Key Takeaways
THORChain (RUNE) has opened a community governance vote to determine its recovery path after a May 15 exploit where a rogue node operator drained approximately $10.7 million from a single vault, causing the network to halt all trading and signing operations. The RUNE token fell 10% on the day of the incident, according to CoinGecko data.
The protocol’s development team detailed the attack in a post-incident report, attributing the loss to a sophisticated exploit of its GG20 threshold signature scheme. “Through progressive key material leakage across multiple signing rounds, the attacker reportedly reconstructed the vault’s full private key,” the report stated. This allowed the attacker to sign transactions directly, bypassing the multi-party security model.
On-chain analysis confirmed the attacker entered the validator set on May 13 after bonding 635,000 RUNE. The exploit began two days later, with automated solvency checkers halting six chains within 52 minutes of the unauthorized transactions.
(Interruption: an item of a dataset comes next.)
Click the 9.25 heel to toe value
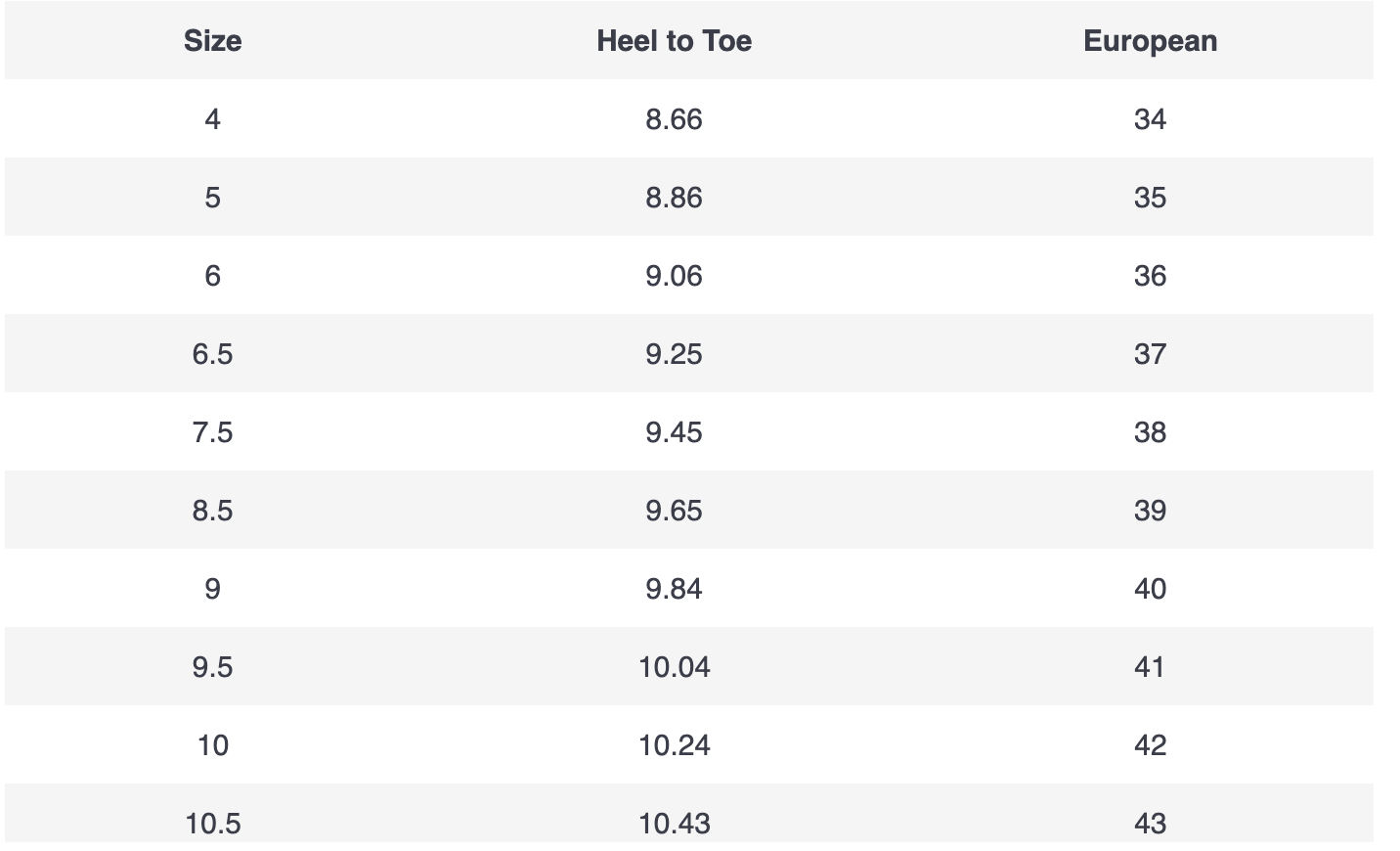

Node operators then coordinated a full network lockdown using Mimir governance votes, preventing the malicious node from exiting and claiming its bond.
The incident adds to the more than $840 million lost to DeFi hacks in 2026, a year marked by increasingly sophisticated attacks on cross-chain infrastructure. The THORChain exploit specifically targeted the cryptographic layer, distinct from the social engineering or bridge-focused attacks that have characterized other major losses this year.
The attack was initiated by a new node operator who joined the developer Discord on May 1 under the handle Dinosauruss. After entering the active validator set, the operator used a flaw in the GG20 signing process to progressively leak key materials from a vault over two days. Once the full private key was reconstructed, the attacker drained the funds directly, with security researcher ZachXBT among the first to flag the suspicious outbound transactions on X.
THORChain’s security model responded in layers. The protocol’s automated solvency checker, which monitors for balance discrepancies, triggered first, halting activity on the affected chains. This was followed by a manual response from the community, with more than 18 node operators stacking pause commands to sustain a network halt while the situation was investigated. The team has since released patch v3.18.1 to address the vulnerability and is coordinating with other projects that use the same GG20 implementation.
The path to restoring full network functionality and addressing the financial loss now rests with a governance vote on Architecture Decision Record 028 (ADR-028). The proposal outlines a plan to make users whole by using the protocol’s own liquidity (POL) to cover the deficit. The plan explicitly states no new RUNE will be minted. It also includes a provision to offer the hacker a bounty for returning the majority of the funds. The vote will determine whether losses are absorbed by the protocol or if other measures, such as slashing the attacker's bond, will be used.
This article is for informational purposes only and does not constitute investment advice.